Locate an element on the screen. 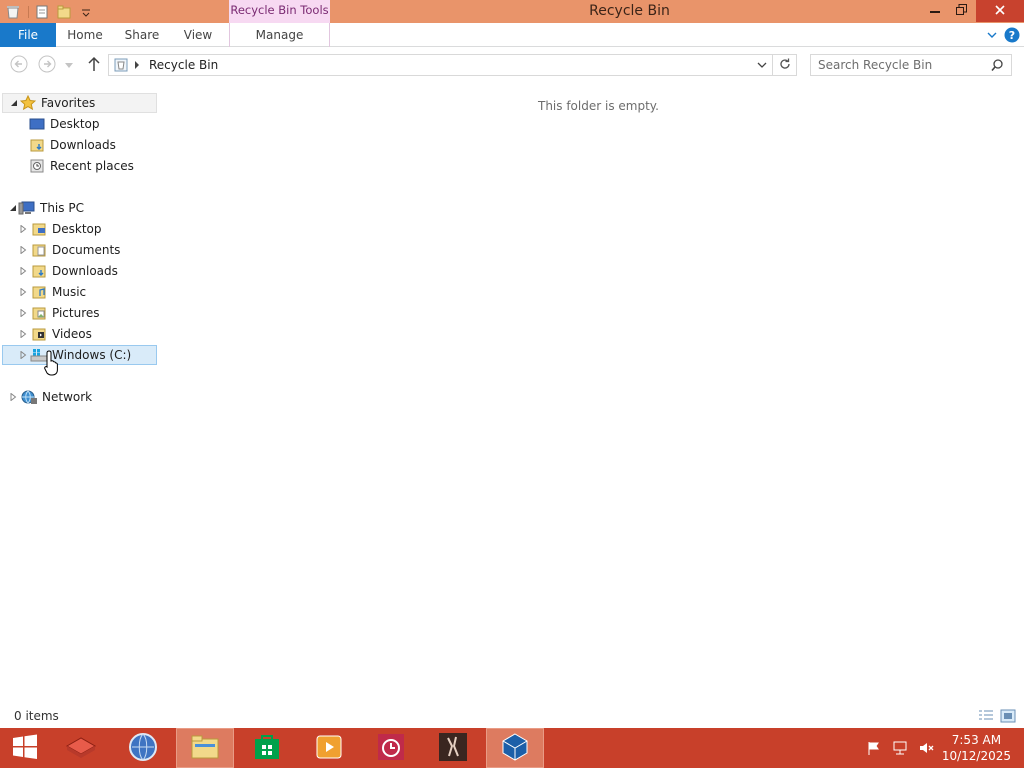 This screenshot has width=1024, height=768. action-center-flag-icon is located at coordinates (874, 750).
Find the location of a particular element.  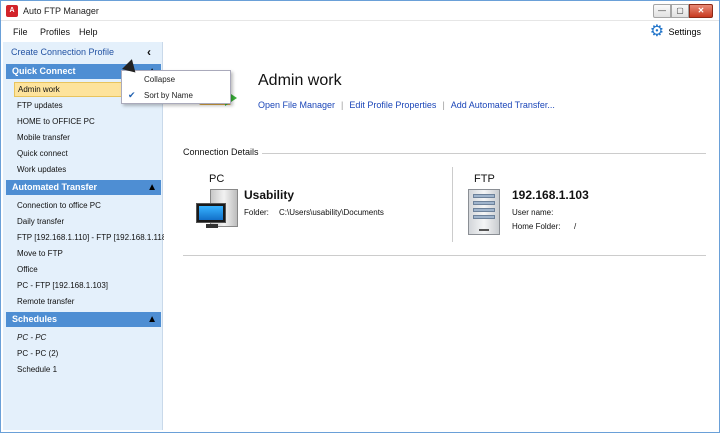

section-title: Quick Connect is located at coordinates (44, 71).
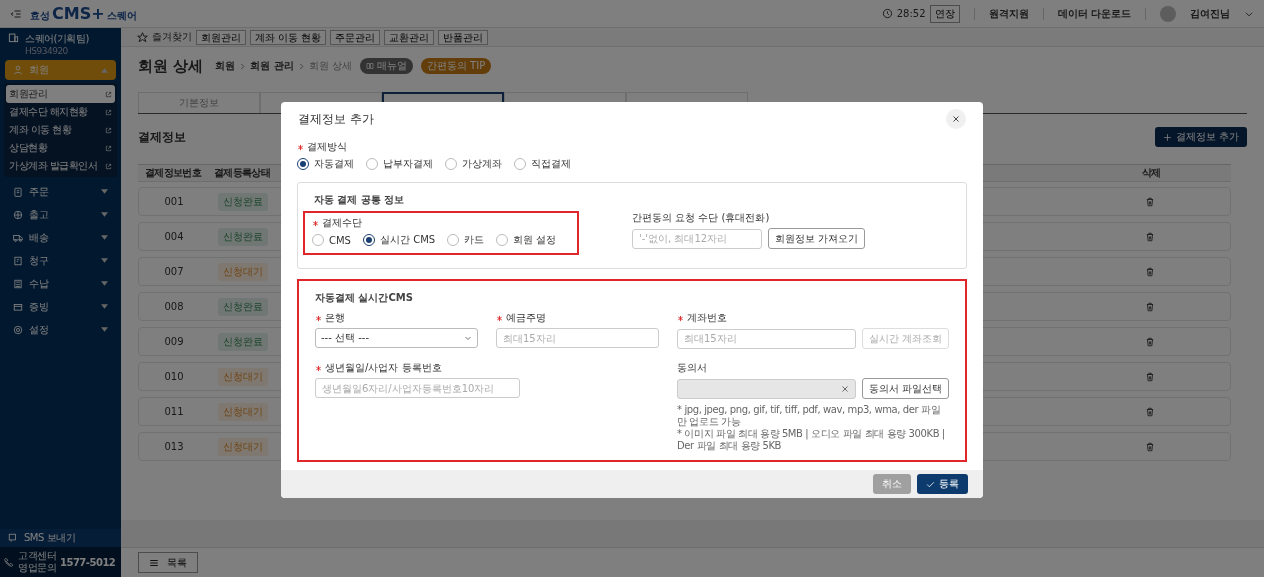  What do you see at coordinates (887, 14) in the screenshot?
I see `clock-icon` at bounding box center [887, 14].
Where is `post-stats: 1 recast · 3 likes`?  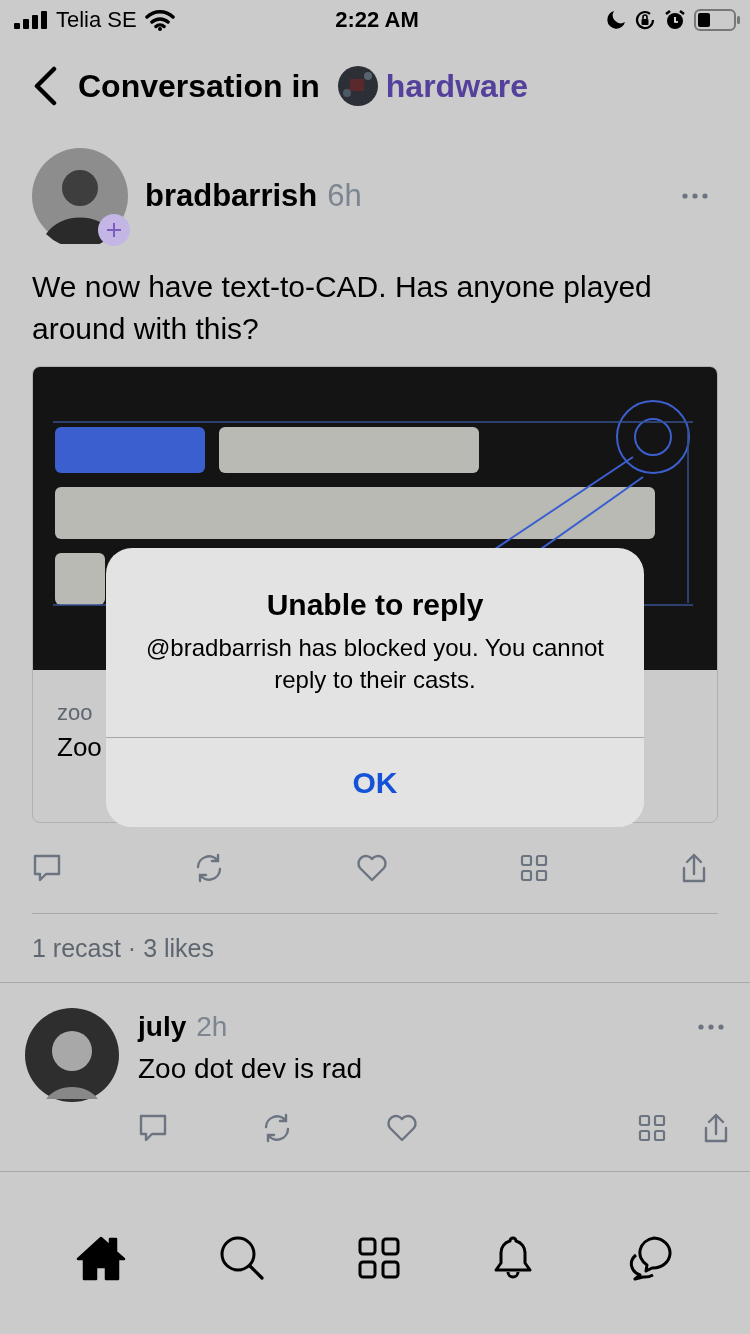
post-stats: 1 recast · 3 likes is located at coordinates (375, 948).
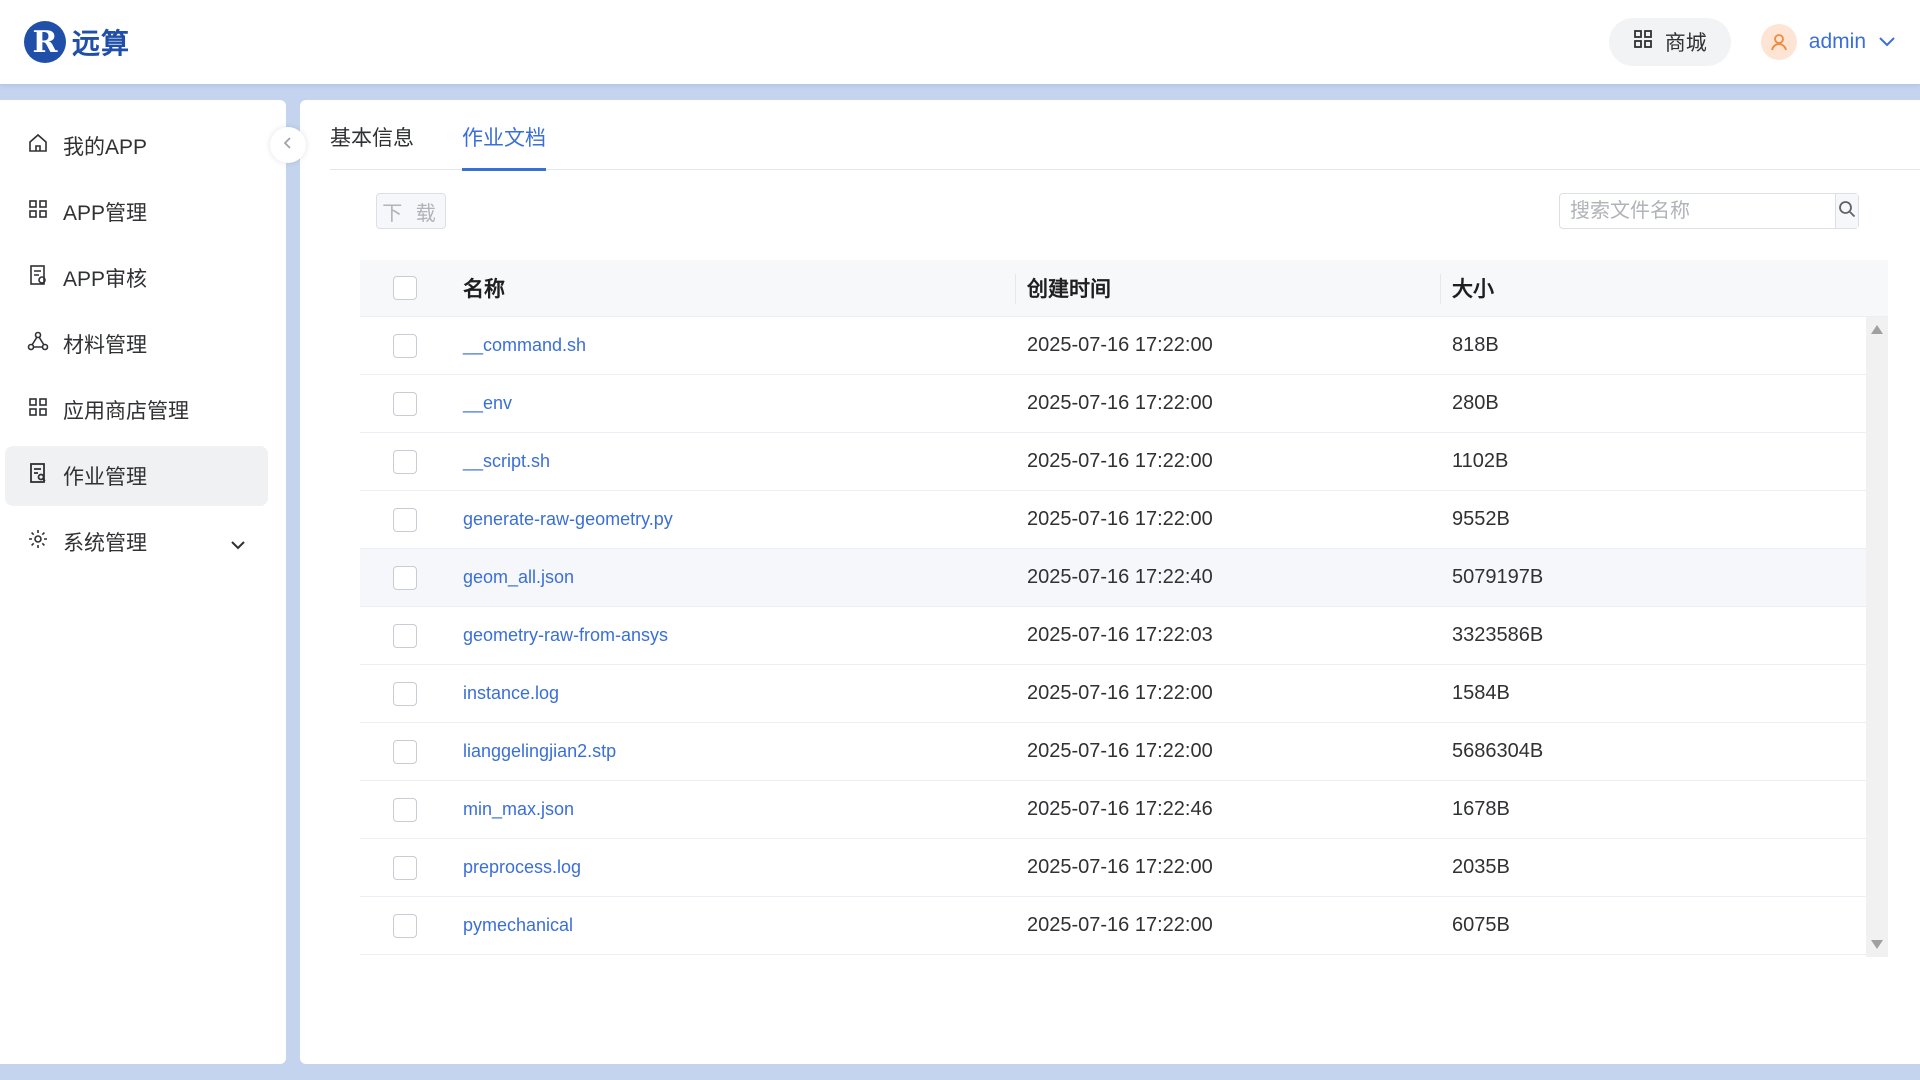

^^^^^^^^

# YOUR ASSIGNMENT
Can you copy the rows verbatim, from the line containing "Find the location of a particular element." through the last of the rows, both ends included, and leave out the pictures?

# ANSWER
Find the location of a particular element.  

section-title: Quick Connect is located at coordinates (44, 71).
  What do you see at coordinates (887, 14) in the screenshot?
I see `clock-icon` at bounding box center [887, 14].
Where is `post-stats: 1 recast · 3 likes`?  
post-stats: 1 recast · 3 likes is located at coordinates (375, 948).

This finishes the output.